The S&P BSE Sensex climbed 0.5 percent to 36,254.57 in Mumbai on Tuesday after ending 2018 as Asia’s best performing major market in local currency terms. It had fallen as much as 0.5 percent earlier in the session. The broader NSE Nifty 50 Index rose 0.4 percent.
The ratio of bad loans with country’s banks fell for the first time since 2015, with the central bank predicting the number may drop further. The industry’s gross bad-loan ratio is expected to fall to 10.3 percent by March from 10.8 percent in September, the Reserve Bank of India said in its Financial Stability Report on Monday.
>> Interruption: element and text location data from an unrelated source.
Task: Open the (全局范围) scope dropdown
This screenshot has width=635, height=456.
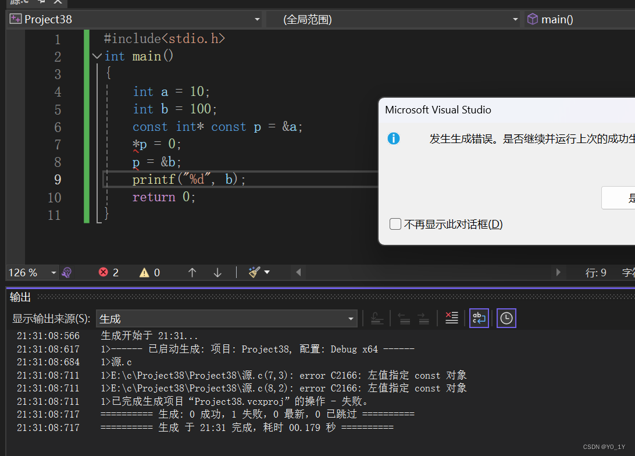Action: 515,19
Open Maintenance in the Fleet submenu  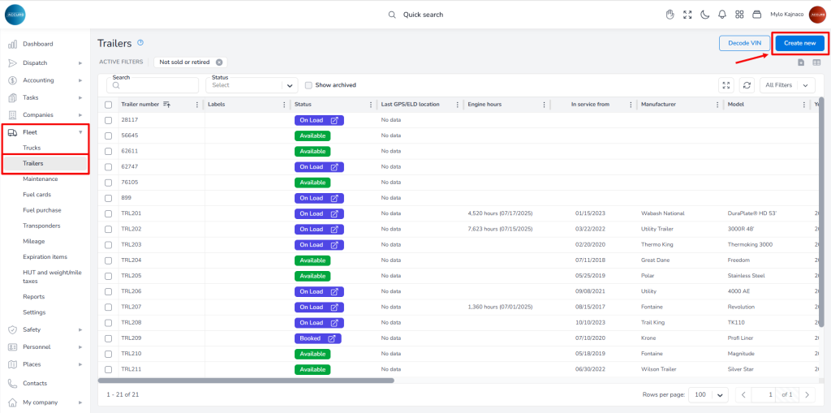(x=41, y=179)
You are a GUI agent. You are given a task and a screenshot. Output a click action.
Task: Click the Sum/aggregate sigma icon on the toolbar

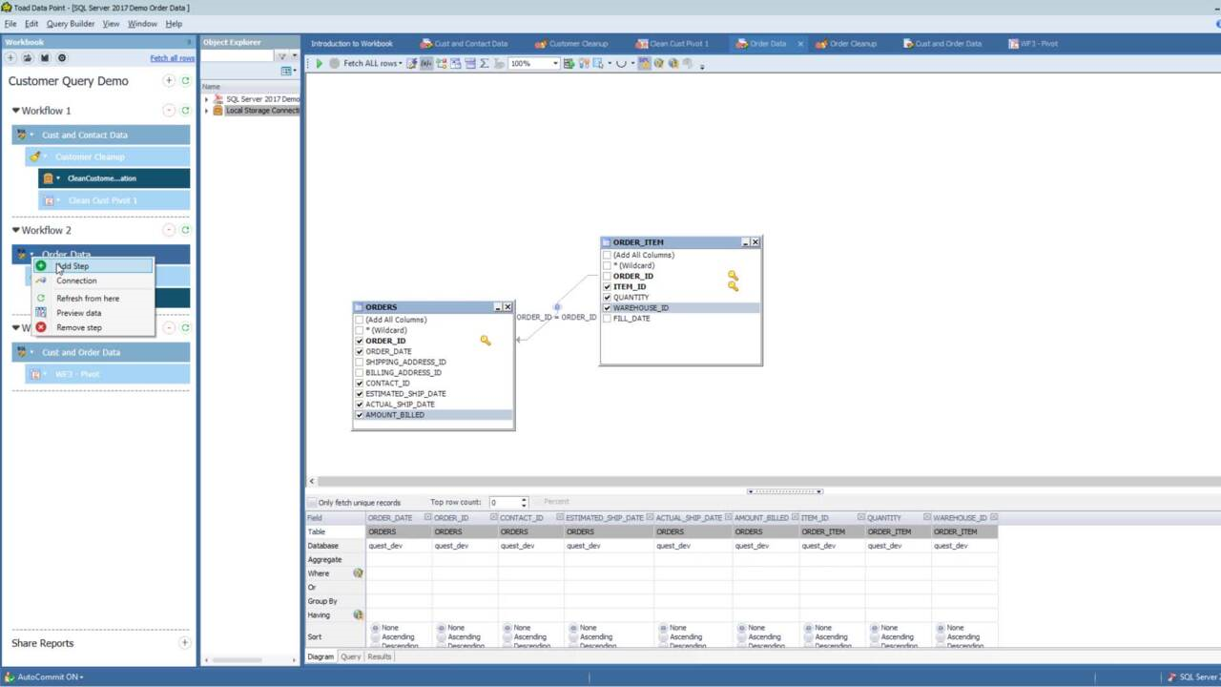[486, 63]
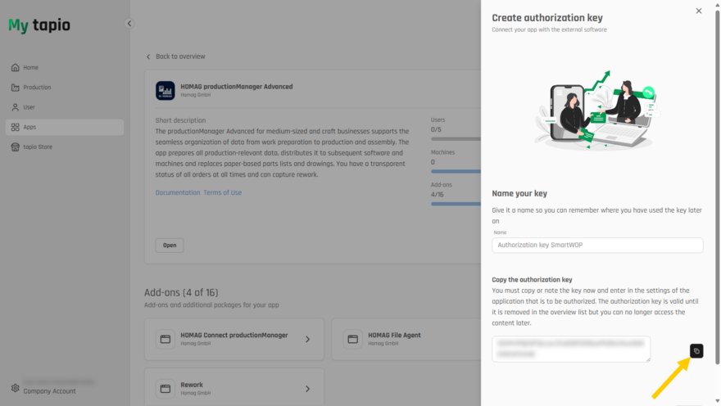Click the blurred authorization key text area
This screenshot has width=721, height=406.
click(571, 349)
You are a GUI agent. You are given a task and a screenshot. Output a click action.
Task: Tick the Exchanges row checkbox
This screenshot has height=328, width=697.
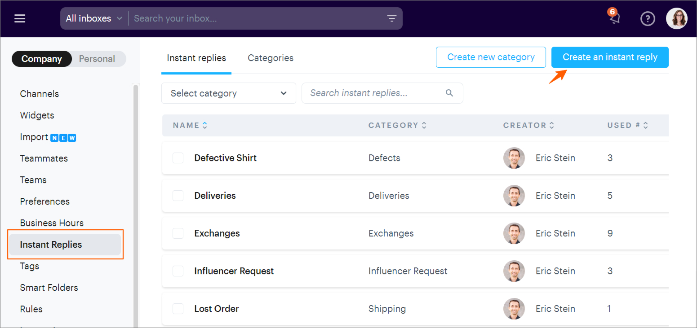point(178,233)
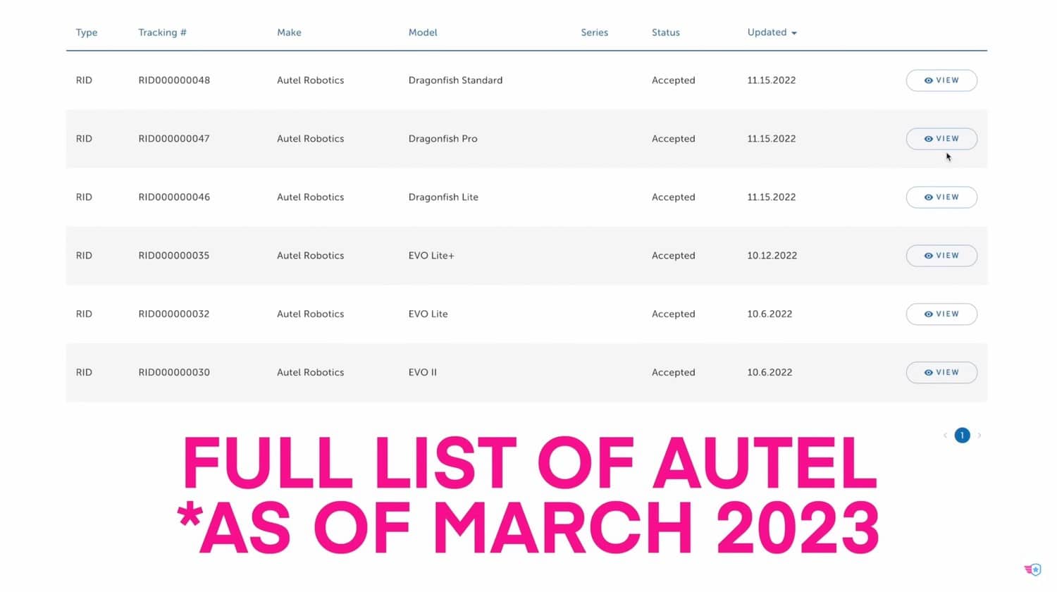The image size is (1057, 592).
Task: Sort by the Model column header
Action: click(423, 32)
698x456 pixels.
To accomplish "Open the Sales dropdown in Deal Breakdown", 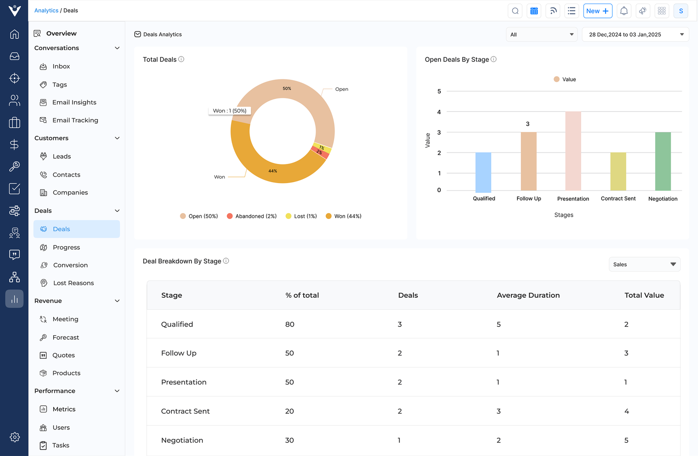I will click(x=644, y=264).
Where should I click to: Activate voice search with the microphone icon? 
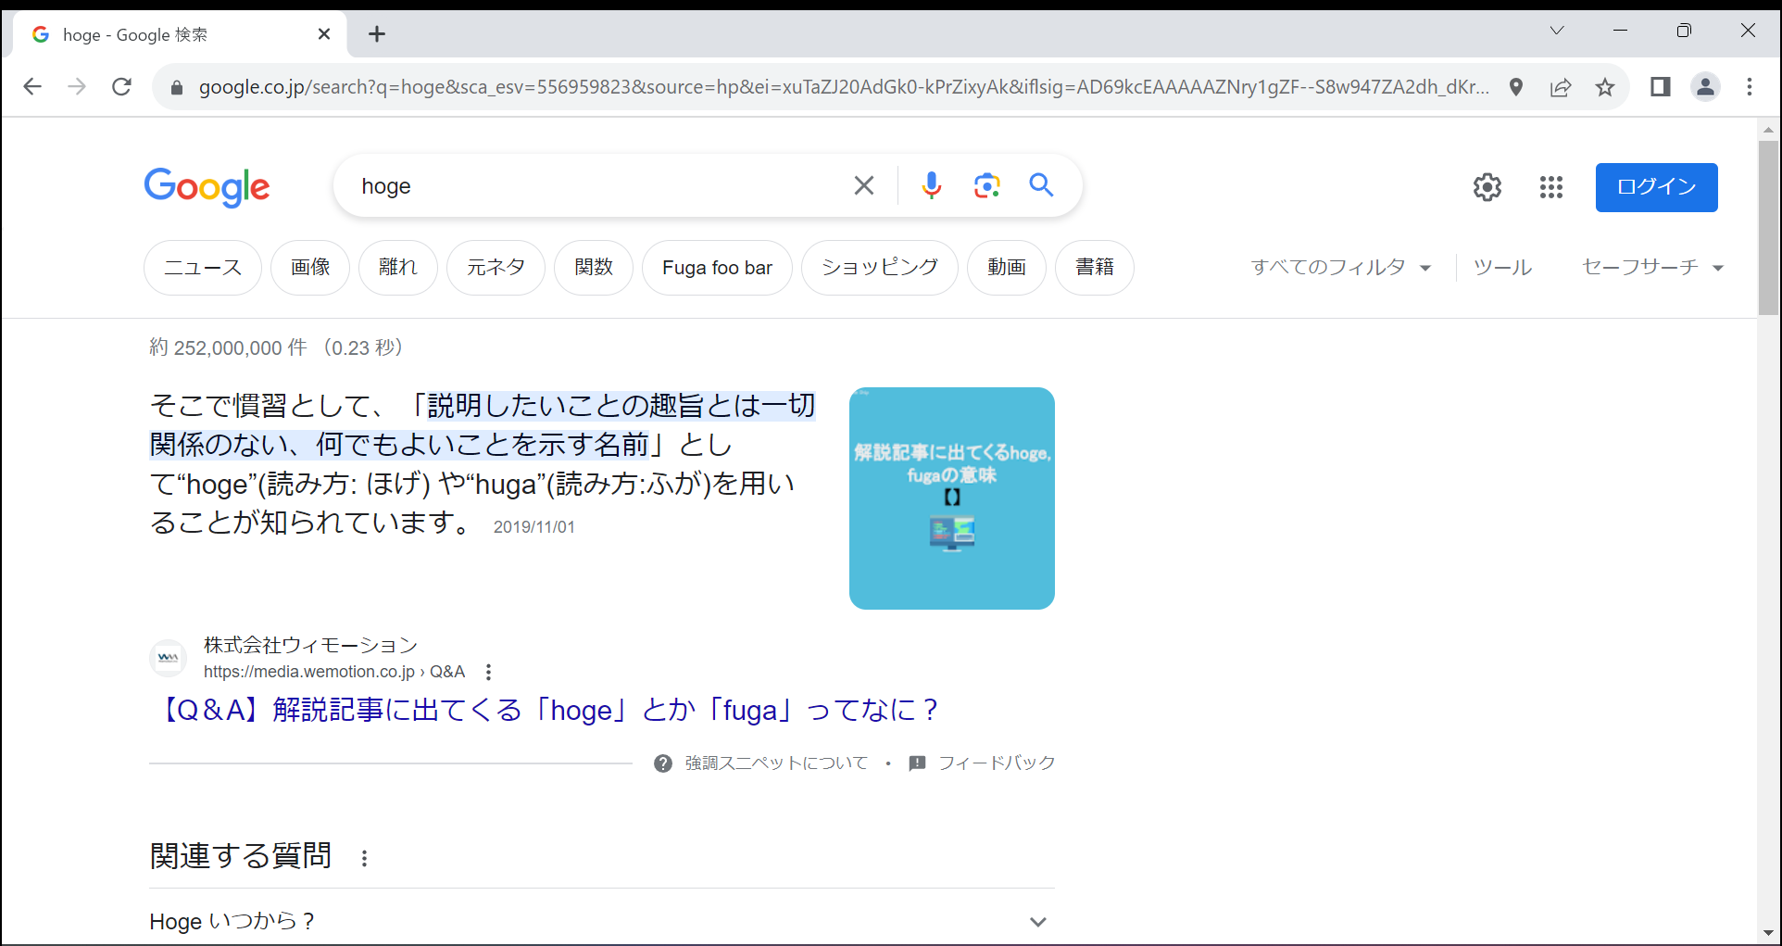coord(932,185)
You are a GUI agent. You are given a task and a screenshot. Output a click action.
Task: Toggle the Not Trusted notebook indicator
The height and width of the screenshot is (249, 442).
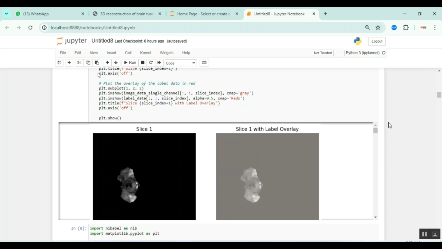point(323,53)
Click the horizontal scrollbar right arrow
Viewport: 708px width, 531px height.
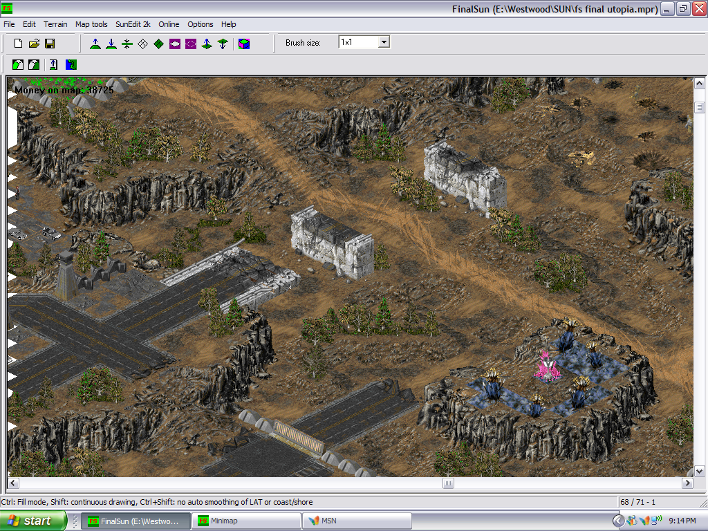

- Fifteen of 19 sub-indexes compiled by BSE Ltd. advanced led by a gauge of realty companies
- Housing Development Finance Corp. and HDFC Bank Ltd. gave the biggest boosts to the benchmark index
- Uco Bank Ltd. climbed to its highest level in nine months after the government announced capital infusion in the lender
- Bank of Maharashtra and Central Bank of India also gained after government announced funding of 45 billion rupees and 16.8 billion rupees, respectively
- Aviation stocks including Jet Airways and SpiceJet surged after a cut in fuel prices
- “Bank stocks are likely to do well as investors expect the bad loan situation to improve while lower inflation and crude may pave for lower interest rates,” said Jitendra Panda, managing director at Peerless Securities Ltd. in Kolkata.
- “Government’s focus now will be on winning back the elections and investors will closely watch how it strikes a balance between the need to spend while maintaining fiscal discipline,” said A. K. Prabhakar, head of research at IDBI Capital Market Services Ltd.
- JM Financial analysts, in a note this week said they expect a 20 basis points fiscal slippage for the federal administration on account of unaccounted expenditure (increase in crop support price, under-provided fuel subsidy, net supplementary grant), and revenue shortfall.